Data excerpts:
────
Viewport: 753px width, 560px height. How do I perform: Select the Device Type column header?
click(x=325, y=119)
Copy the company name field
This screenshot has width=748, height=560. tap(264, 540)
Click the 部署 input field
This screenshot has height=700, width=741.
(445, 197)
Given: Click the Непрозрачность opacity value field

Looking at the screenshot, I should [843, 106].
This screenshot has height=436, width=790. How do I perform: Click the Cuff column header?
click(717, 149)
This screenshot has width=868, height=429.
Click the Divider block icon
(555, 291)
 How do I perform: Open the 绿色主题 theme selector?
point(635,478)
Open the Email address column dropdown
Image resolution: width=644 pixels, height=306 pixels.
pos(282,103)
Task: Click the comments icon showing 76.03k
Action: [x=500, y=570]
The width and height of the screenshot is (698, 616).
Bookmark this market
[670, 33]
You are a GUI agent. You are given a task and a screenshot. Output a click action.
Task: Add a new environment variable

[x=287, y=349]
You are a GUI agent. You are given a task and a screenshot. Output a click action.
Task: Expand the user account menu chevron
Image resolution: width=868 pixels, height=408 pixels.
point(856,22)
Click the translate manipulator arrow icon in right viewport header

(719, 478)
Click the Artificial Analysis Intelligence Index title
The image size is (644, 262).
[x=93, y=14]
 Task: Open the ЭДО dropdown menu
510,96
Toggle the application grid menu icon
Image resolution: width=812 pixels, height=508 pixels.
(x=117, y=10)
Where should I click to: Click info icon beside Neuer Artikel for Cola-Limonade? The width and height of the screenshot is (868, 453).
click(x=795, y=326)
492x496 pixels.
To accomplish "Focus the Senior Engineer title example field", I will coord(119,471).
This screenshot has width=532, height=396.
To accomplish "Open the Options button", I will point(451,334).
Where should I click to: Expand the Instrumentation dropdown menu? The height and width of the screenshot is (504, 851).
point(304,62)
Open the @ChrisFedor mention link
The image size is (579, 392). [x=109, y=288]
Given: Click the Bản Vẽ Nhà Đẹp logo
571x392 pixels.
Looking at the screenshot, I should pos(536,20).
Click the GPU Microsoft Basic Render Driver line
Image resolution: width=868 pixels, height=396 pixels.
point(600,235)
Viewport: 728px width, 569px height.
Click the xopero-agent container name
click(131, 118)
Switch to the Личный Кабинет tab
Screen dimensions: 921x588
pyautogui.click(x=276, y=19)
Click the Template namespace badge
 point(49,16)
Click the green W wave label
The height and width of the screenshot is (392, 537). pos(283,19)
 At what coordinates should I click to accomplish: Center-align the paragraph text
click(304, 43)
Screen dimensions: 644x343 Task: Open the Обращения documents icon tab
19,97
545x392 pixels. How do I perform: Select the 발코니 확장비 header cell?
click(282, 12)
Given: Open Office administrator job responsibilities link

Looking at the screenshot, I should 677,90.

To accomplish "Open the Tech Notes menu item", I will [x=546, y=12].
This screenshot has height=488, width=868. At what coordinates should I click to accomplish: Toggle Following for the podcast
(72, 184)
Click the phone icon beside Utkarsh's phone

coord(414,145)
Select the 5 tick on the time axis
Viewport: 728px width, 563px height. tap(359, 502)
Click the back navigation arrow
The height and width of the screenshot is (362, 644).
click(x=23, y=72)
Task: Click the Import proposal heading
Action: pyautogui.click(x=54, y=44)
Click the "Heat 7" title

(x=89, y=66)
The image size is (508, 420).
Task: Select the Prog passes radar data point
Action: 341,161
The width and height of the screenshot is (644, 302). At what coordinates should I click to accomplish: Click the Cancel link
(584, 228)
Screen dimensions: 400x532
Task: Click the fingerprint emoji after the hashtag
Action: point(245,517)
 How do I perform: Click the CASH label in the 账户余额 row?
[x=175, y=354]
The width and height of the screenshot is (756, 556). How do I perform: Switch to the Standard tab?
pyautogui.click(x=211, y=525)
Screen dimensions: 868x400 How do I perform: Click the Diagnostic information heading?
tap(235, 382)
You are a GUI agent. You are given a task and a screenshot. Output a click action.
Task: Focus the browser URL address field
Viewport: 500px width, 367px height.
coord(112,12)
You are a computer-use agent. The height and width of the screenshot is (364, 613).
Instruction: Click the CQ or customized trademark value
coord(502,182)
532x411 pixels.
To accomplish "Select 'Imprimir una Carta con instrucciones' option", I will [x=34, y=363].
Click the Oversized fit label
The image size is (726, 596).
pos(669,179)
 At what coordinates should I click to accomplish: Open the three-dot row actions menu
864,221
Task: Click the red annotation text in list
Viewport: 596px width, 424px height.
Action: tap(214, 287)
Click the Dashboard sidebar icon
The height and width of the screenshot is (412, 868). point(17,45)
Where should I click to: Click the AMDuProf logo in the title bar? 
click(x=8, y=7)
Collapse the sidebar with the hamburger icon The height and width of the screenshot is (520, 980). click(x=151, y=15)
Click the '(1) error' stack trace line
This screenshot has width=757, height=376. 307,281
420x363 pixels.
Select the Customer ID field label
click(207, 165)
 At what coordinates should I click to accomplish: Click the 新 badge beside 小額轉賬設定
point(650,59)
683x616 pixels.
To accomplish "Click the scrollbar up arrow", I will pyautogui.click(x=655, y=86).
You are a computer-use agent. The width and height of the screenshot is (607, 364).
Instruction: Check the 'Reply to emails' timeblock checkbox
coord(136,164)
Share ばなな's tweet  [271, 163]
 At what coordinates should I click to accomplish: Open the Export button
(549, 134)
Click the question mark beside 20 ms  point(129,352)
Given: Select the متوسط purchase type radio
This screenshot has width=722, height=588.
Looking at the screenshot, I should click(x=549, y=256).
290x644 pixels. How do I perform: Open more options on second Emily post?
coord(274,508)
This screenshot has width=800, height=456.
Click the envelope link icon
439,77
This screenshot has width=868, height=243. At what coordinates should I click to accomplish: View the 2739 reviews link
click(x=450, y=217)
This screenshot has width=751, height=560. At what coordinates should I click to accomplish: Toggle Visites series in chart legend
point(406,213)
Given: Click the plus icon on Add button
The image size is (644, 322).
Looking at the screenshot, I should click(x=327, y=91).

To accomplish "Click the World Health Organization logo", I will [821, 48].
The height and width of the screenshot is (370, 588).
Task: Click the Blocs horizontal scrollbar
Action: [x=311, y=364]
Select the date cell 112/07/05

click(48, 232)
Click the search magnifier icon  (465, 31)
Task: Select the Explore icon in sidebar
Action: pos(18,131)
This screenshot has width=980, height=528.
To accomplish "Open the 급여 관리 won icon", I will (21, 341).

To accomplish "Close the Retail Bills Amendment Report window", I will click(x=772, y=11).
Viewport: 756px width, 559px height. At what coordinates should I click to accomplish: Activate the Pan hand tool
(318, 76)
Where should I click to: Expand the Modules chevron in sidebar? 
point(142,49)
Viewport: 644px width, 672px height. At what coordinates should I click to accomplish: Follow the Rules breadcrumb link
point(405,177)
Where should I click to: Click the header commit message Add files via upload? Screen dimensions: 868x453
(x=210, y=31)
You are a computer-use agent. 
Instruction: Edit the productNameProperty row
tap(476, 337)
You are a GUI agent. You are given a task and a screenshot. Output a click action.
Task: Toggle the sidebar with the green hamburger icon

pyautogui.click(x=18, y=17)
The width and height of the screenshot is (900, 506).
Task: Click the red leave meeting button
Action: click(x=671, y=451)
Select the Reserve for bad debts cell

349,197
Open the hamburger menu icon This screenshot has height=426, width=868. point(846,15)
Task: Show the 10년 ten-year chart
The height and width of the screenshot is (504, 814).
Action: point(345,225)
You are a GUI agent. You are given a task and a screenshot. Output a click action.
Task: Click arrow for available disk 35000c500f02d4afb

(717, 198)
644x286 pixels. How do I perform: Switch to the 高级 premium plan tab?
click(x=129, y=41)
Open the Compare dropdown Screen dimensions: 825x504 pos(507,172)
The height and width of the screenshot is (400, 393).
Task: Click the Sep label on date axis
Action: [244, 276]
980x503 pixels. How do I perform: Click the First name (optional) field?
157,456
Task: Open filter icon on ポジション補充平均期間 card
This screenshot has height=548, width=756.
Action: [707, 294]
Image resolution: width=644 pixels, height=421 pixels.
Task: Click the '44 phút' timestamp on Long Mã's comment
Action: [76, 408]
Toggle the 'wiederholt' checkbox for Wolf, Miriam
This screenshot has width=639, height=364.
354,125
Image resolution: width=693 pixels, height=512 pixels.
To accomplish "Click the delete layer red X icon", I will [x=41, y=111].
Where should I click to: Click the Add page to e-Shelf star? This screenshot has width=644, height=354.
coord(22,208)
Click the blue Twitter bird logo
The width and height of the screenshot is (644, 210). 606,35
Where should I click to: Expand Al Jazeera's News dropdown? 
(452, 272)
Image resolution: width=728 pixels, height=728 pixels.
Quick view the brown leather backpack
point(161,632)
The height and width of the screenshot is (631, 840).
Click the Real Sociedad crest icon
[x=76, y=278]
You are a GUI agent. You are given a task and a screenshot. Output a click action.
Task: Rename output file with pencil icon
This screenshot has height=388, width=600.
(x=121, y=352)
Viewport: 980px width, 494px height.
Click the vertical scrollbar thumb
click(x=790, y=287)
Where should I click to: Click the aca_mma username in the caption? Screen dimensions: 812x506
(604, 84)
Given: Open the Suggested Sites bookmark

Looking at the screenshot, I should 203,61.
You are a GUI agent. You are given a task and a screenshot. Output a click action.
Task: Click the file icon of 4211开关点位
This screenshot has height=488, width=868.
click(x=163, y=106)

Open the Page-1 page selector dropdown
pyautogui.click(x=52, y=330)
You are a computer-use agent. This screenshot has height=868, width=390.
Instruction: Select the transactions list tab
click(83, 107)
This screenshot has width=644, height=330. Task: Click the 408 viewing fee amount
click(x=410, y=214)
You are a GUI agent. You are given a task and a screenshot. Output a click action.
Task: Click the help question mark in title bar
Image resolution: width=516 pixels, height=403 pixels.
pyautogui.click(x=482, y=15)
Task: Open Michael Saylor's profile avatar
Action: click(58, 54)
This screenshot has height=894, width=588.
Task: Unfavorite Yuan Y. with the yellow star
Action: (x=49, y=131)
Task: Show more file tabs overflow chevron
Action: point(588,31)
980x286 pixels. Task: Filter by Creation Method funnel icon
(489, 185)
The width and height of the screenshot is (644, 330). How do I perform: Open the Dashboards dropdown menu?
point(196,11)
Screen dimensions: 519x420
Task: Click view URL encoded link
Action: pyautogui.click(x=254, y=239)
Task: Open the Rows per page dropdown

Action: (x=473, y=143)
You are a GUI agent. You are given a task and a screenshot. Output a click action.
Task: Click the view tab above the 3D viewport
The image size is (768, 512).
────
About this exercise
Check the data for the word "computer" and pull out the lines that have it.

Answer
You are a computer-use agent. The height and width of the screenshot is (364, 613).
You are a computer-use agent. The width and height of the screenshot is (607, 364).
You are a computer-use agent. 
You are a computer-use agent. This screenshot has height=868, width=390.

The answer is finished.